* **Problem**: In the entries, find all lines that hold the word "agent" and copy them.

* **Exercise input**:
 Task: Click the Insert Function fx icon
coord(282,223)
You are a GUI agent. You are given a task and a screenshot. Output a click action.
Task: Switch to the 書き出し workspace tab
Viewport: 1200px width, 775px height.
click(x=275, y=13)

...

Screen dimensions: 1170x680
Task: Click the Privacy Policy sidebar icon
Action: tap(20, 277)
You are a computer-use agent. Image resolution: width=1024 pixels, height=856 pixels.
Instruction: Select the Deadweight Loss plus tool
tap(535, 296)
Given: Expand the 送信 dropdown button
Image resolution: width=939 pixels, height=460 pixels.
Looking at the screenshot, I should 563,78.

...

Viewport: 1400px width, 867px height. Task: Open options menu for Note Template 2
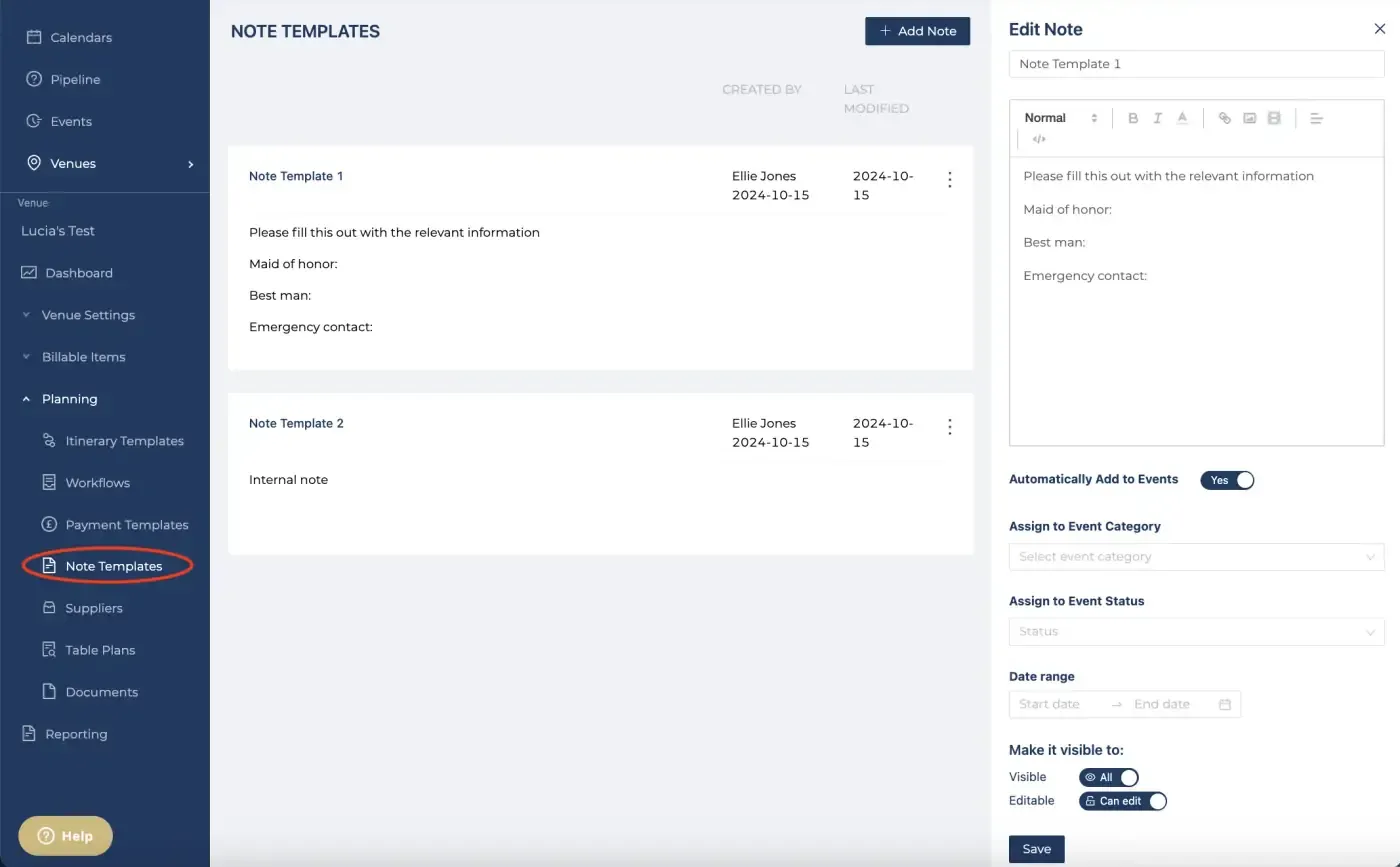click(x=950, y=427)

* **Solution for this problem**:
You are a GUI agent. You are given a task and a screenshot. Output a click action.
You are a computer-use agent. Image resolution: width=1024 pixels, height=856 pixels.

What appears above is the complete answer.